With a very childish chauvinism, Brillat—Savarin gives the title of “National Victory” to the story of a fight to the finish against two Englishmen, which ends in their defeat by the forces of “claret, port, madeira, punch and spirits”. This was how he gained his reputation as a heavy drinker. Balzac himself, better known as a coffee drinker, boasted that he gave wine no quarter, “whatever quantity my stomach can absorb”. He relates with satisfaction that, challenged by one of his friends, he triumphed, if not in very good shape, at the seventeenth bottle and finished the evening off at the Théâtre des ltaliens. Even today many consumers say of a good wine: “See how it warms one up.” The effect produced by wine is of more interest to them than the pleasure to be had from its taste.
The relationships between man and wine can be divided into three:
1. The pleasure of the taste sensations that it produces, and this book [The Taste of Wine] has enabled them to be better understood and more easily discovered.
2. Its physiological, nutritional and pharmacodynamic effects. These are not simply those of alcohol; the alcoholic base confers on wine certain unique biological effects: increased tolerance, antiseptic properties, effects on the vascular system. In addition, alcohol is not just a poison. “Today’s scientific, economic and technical society is wilfully Manichean in spirit. It needs to classify people and things into ‘good’ or ‘bad’, whence its difficulty with alcohol which is neither one nor the other. On the one hand, they see truth, reason and good; on the other, passion, folly and evil. As though everything, ourselves included, were not at one and the same time good and bad, desire and reason. Thus alcohol is at once a choice drink and a dangerous food, a benefit as well as a curse, something which can both discover and destroy a personality.” (Trémolieres)
3. Its psychological, social and cultural value. Wine, first a drink of the Latin people and then of Christians, remains charged with symbolic value; it appears as a cultural element closely linked with western civilization.

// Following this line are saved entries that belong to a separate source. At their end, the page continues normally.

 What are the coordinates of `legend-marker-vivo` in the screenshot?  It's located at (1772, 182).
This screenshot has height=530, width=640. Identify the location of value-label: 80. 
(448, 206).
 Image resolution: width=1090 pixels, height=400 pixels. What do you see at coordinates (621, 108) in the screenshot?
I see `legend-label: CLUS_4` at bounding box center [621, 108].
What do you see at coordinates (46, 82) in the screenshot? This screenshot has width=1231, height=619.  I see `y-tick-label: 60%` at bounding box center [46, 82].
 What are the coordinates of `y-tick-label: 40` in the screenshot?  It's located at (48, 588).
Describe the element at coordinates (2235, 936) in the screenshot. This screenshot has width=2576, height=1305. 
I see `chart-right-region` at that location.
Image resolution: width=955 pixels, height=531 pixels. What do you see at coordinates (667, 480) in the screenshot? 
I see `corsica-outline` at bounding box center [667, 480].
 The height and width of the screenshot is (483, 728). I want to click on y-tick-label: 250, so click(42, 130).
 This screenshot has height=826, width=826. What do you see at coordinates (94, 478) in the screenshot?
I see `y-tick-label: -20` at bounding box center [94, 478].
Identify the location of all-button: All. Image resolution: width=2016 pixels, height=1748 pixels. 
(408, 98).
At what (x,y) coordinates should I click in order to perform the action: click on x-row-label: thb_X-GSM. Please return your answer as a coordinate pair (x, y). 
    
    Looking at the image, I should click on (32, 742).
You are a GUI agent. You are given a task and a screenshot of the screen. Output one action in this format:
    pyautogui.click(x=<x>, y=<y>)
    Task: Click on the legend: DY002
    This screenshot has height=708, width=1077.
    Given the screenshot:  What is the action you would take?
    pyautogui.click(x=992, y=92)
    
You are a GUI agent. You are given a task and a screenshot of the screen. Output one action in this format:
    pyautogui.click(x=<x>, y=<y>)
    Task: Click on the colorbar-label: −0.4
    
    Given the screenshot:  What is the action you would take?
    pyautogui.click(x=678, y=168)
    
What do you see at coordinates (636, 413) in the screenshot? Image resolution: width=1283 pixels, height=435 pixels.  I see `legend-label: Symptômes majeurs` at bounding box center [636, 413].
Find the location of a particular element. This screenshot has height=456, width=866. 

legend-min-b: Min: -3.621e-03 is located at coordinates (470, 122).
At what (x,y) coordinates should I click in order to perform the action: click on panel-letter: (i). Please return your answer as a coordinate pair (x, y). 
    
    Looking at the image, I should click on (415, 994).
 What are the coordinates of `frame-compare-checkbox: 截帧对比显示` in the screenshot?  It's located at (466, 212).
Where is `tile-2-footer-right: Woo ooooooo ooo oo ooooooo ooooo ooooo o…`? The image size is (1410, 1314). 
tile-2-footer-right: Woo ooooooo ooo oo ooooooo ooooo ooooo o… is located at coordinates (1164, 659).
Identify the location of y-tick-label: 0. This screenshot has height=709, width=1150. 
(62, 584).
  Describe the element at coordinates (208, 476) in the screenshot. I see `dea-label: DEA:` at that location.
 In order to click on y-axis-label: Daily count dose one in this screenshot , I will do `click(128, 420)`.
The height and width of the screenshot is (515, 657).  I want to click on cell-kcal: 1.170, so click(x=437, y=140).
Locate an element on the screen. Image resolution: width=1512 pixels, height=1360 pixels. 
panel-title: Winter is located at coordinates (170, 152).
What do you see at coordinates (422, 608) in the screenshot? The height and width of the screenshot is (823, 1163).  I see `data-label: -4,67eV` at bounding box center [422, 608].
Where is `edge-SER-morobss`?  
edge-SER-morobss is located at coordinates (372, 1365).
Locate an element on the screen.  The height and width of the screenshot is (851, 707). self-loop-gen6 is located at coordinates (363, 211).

The words of Trémolières once again; “Contemporary science has established why wine, consumed in sensible quantities (for men not more than half a litre daily, a litre in exceptional circumstances; for women a quarter of a litre less) is a food which may be consumed profitably and without risk to the body. It also calms one down and produces a sense of euphoria, and one day science hopes to be able to explain why. lts toxicity is not in the wine itself but rather in the way it is abused. Alcoholism is thus clearly a problem to do with one’s way of life; it is maladjusted behaviour attempting to cope with a situation of anxiety. It is the sickness of escapism, flight from both external and internal reality.”
The art of drinking, like the art of eating, is thus part of the art of living. More so perhaps because it is easier to abuse drink than food. The limits of one’s appetite stop one eating whereas alcoholic saturation does not always stop the drinker. What makes man drink is first of all the desire for pleasure and it needs a strong will to remain a sensible drinker. If I had to define the art of drinking I would say that it conforms to two rules: moderation and good taste, which can be summed up in two simple formulas: “Drink little, but drink well,” or else “Drink little so that you can continue to drink for a long time.” It is certainly good wines which will enable one to follow these precepts most easily. They teach self-restraint to whoever wants to listen to their message. It is by tasting wine with care that man can learn to drink in a civilized way.